Rvest XPath problem

pawel95 · March 31, 2019, 8:55pm

Hello Everyone,

I have a problem with rvest. I am trying to scrap a dropdown list based on previous choise from other dropdown list. Here is the problem:

from this webpage -> Volkswagen - Samochody Osobowe - Otomoto.pl"

I want to extract all the car models that belongs to volkswagen for example using html_nodes() and XPath

//[@id="param571"]/option <- XPath for car brands (BMW, Audi, Volkswagen etc.)
//[@id="param573"]/option <- XPath for car models ( only Volkswagen models etc.)
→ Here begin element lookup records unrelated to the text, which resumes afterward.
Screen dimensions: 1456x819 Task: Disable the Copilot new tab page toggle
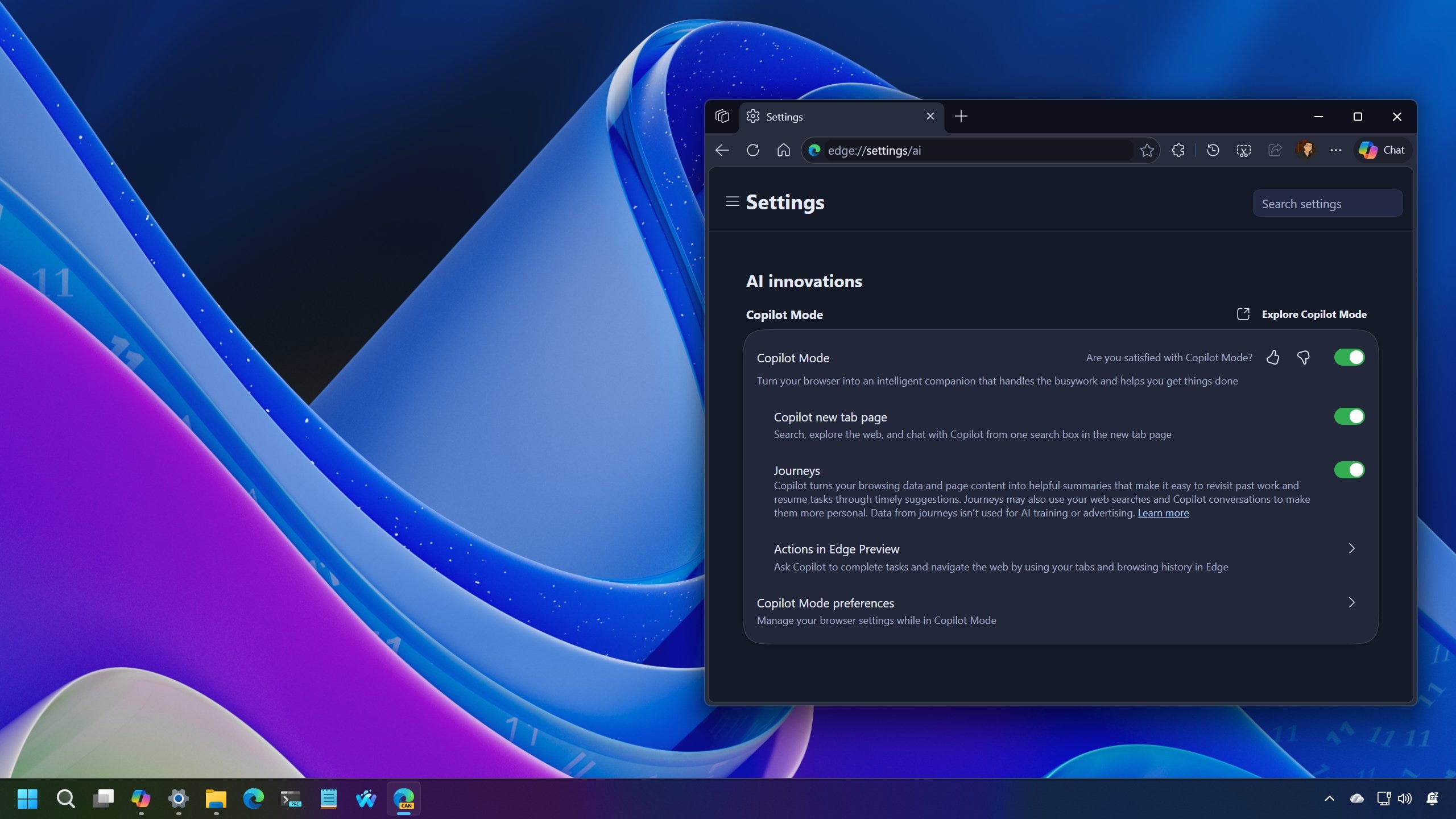click(x=1349, y=416)
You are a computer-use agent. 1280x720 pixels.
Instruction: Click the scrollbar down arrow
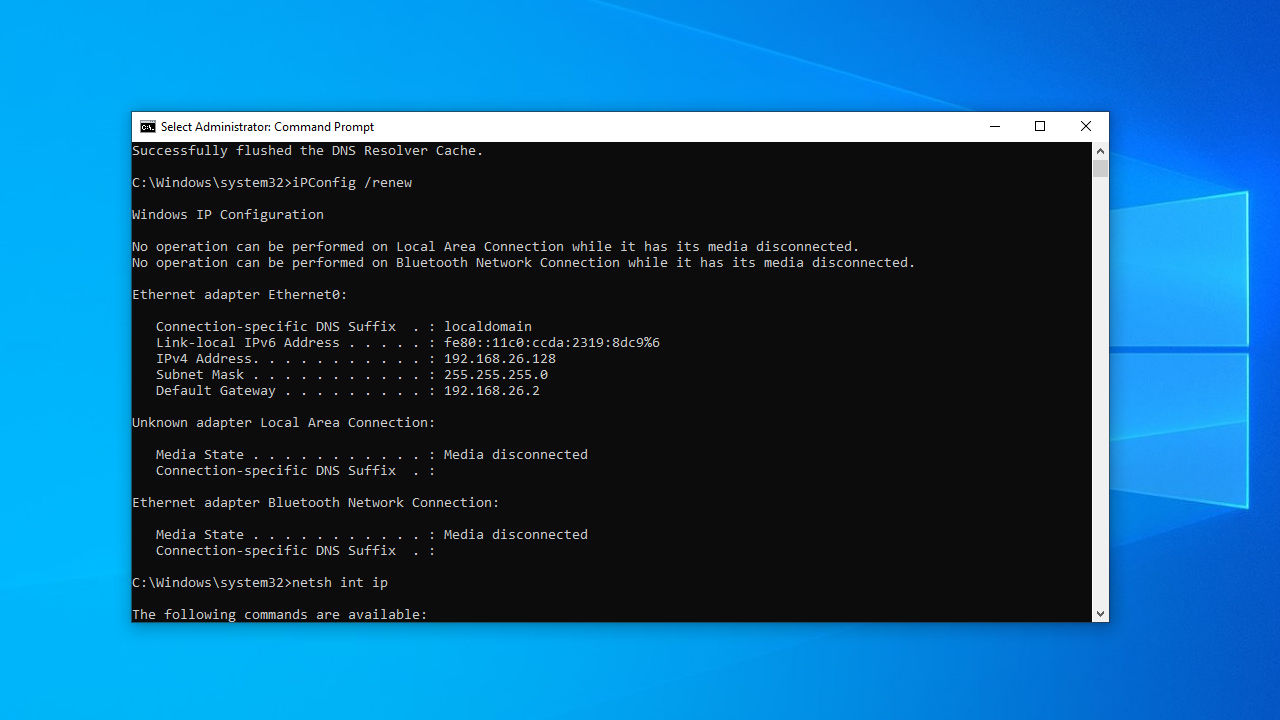pyautogui.click(x=1100, y=614)
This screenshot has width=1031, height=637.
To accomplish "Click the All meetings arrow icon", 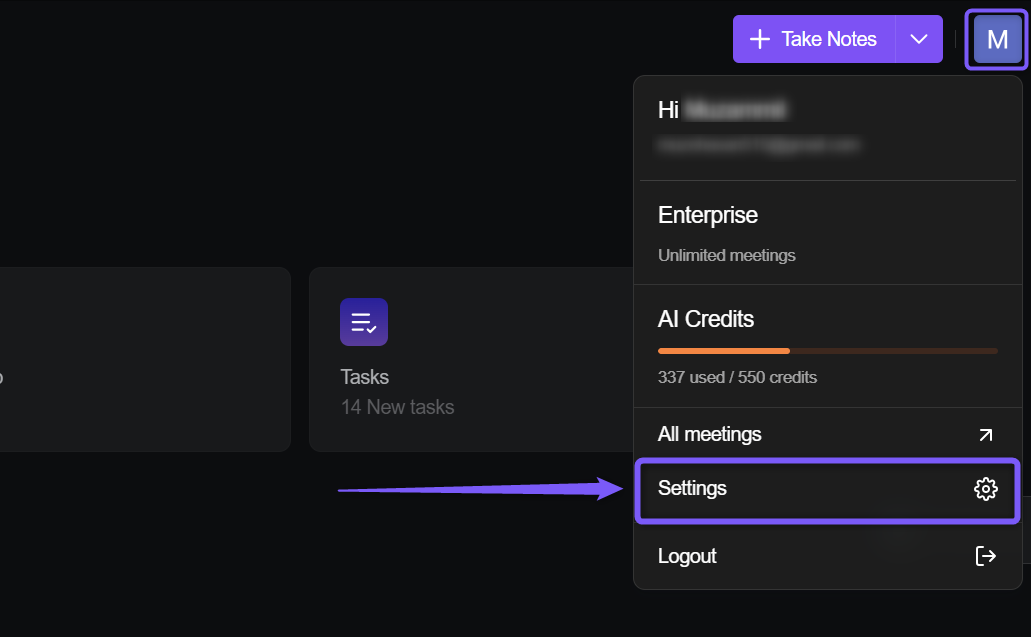I will (x=985, y=435).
For the brands works perfect but with models it doesn't at all resoults:

character(0)

Code I used:

brand <- read_html("https://www.otomoto.pl/osobowe/volkswagen/")
modelsv2 <- html_nodes(brand, xpath = '//*[@id="param573"]/option') %>%
  html_text()

modelsv2

Much apprecieted for any help I am fighting with this over a week! Thanks

cderv · April 1, 2019, 9:14pm

Currently the XPATH is not correct. You could use SelectorGadget to help you find the correct XPATH. See the rvest vignette
https://cran.r-project.org/web/packages/rvest/vignettes/selectorgadget.html

pawel95 · April 1, 2019, 10:17pm

Hey thanks for the response I have used it and new path looks like this:

//*[(@id = "select2-param573-container")]
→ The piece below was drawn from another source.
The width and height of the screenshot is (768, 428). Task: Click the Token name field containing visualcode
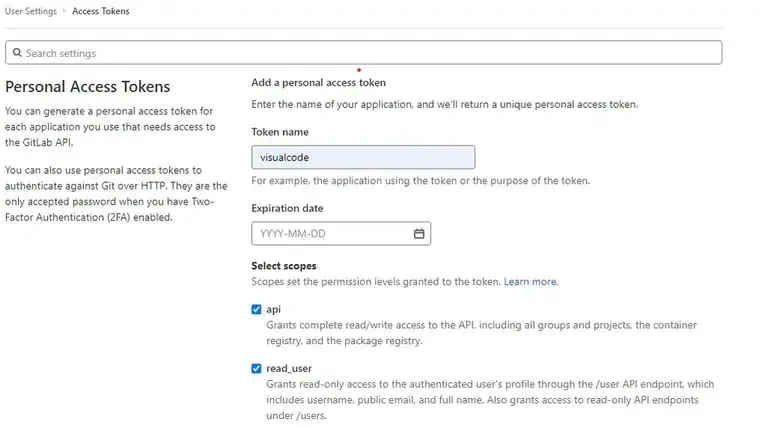(362, 157)
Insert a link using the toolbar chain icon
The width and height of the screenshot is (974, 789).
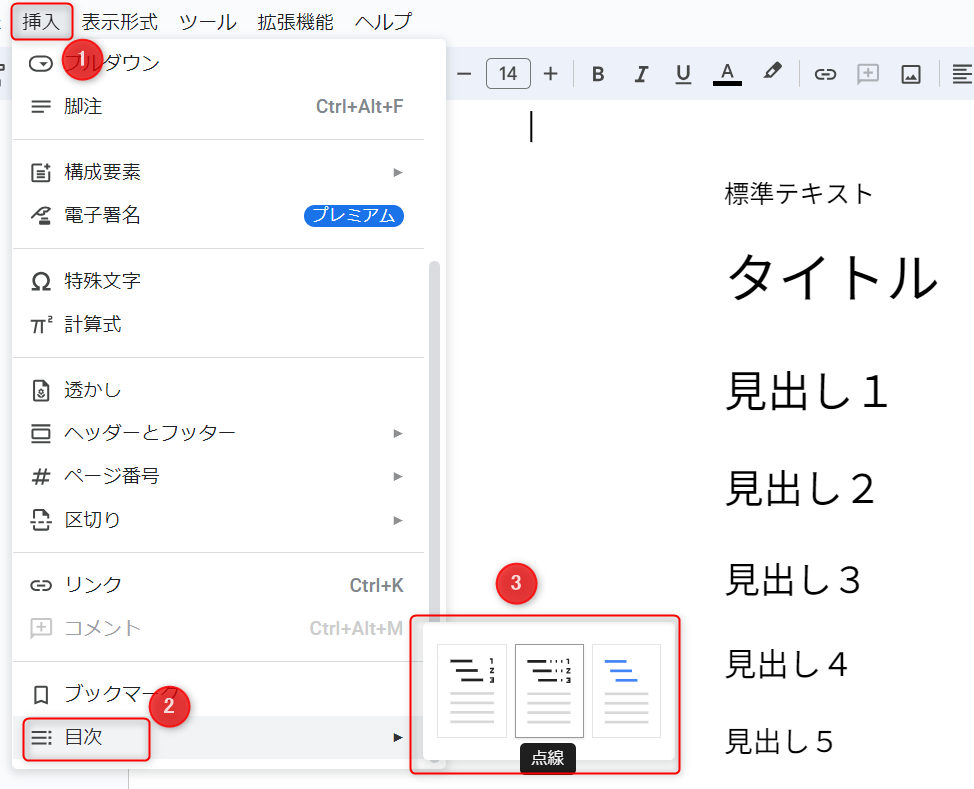coord(826,73)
but the result didn't change:

character(0)

cderv · April 2, 2019, 5:50am

It seems this website cannot be scraped with rvest because what you want to get is not in the html page but created dynamically by Javascript.

You can check with

library(magrittr)
readLines(url("https://www.otomoto.pl/osobowe/volkswagen/")) %>% 
  stringr::str_detect("select2-param573-container") %>% 
  any()
#> [1] FALSE

^{Created on 2019-04-02 by the reprex package (v0.2.1.9000)}

or by downloading the html file

download.file("https://www.otomoto.pl/osobowe/volkswagen/", destfile = {a <- tempfile()})
file.edit(a)

You need to use other tools like RSelenium or phantomJS.

system · April 23, 2019, 5:50am

This topic was automatically closed 21 days after the last reply. New replies are no longer allowed.

If you have a query related to it or one of the replies, start a new topic and refer back with a link.